───── Text passage ─────
By the Court.—The decision of the court of appeals is reversed.
FOOTNOTES
1. All subsequent references to the Wisconsin Statutes are to the 2013-14 version unless otherwise indicated.
2. This is a review of an unpublished decision of the court of appeals, Correa v. Woodman's Food Market, No. 2018AP1165, unpublished slip op., 2019 WL 2588584 (Wis. Ct. App. Jun. 25, 2019), which reversed the Milwaukee County Circuit Court, the Honorable William Sosnay presided.
3. We do not review Mr. Correa's negligence claim. The court of appeals correctly observed that he forfeited this claim because the jury was not instructed on it and he has not alleged this was error.
4. It is undisputed that all of Woodman's employees are trained to clean up spills as soon as they are aware of them.
───── Provided records ─────
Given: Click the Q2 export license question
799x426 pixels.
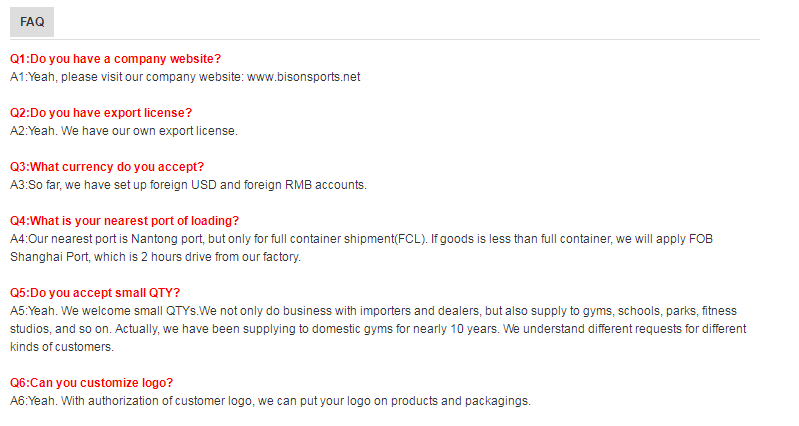Looking at the screenshot, I should pos(101,113).
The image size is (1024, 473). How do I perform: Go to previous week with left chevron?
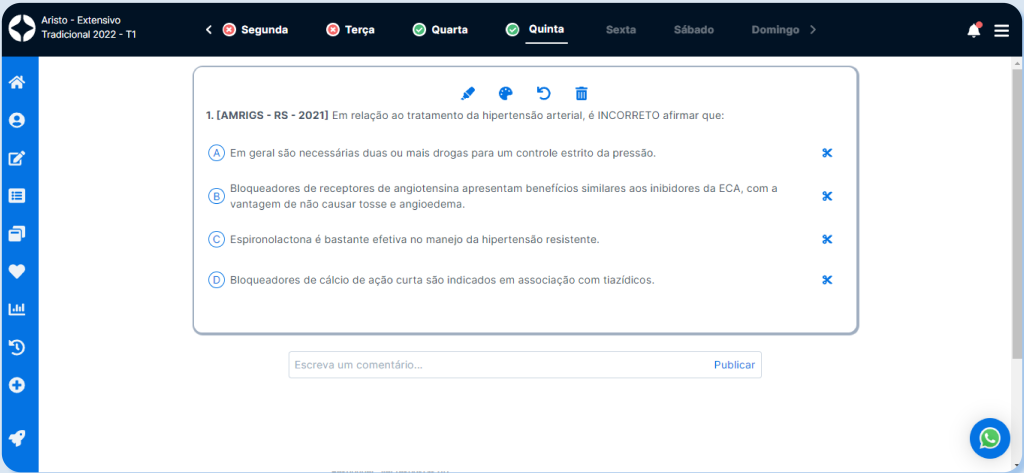pyautogui.click(x=209, y=30)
─────
**Exercise set:**
a) Write out the court footnotes again, starting with "2. This is a" and going on through "aware of them.", and switch "jury" to "panel".
b) Continue the court footnotes from the point where they stop.

**Per-task outputs:**
a)
2. This is a review of an unpublished decision of the court of appeals, Correa v. Woodman's Food Market, No. 2018AP1165, unpublished slip op., 2019 WL 2588584 (Wis. Ct. App. Jun. 25, 2019), which reversed the Milwaukee County Circuit Court, the Honorable William Sosnay presided.
3. We do not review Mr. Correa's negligence claim. The court of appeals correctly observed that he forfeited this claim because the panel was not instructed on it and he has not alleged this was error.
4. It is undisputed that all of Woodman's employees are trained to clean up spills as soon as they are aware of them.

b)
5. The gradual accumulation of snow at issue in Kochanski may have eventually created an unsafe condition, but the video footage was insufficient to demonstrate that an accumulation sufficient to create the unsafe condition had been present long enough to give the defendant constructive notice of its existence. We also observed that the video's subject-matter limited its instructive value: “Furthermore, given the weather that often occurs in February in Wisconsin, standing alone, a temporary natural accumulation of snow is insufficient to provide notice of an unsafe condition under the safe-place statute.” Kochanski v. Speedway SuperAmerica, LLC, 2014 WI 72, ¶37, 356 Wis. 2d 1, 850 N.W.2d 160.
6. This is not to say, of course, there is any case-independent significance to how long the condition existed. Whether it is 1 minute, 10 minutes, or 90 minutes, the amount of time necessary to establish constructive notice of the unsafe condition is a fact-driven question for the jury to answer.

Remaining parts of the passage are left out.